▶ _Exercise details_
The full listing is needed, transcribed word for word.

▶ _Records for this task_
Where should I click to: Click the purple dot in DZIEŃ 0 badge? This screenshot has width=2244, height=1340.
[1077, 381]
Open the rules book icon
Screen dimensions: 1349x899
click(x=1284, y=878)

▶ _Answer below_
Where should I click to: Click the purple dot in DZIEŃ 0 badge? This screenshot has width=2244, height=1340.
[1077, 381]
Open the rules book icon
Screen dimensions: 1349x899
click(x=1284, y=878)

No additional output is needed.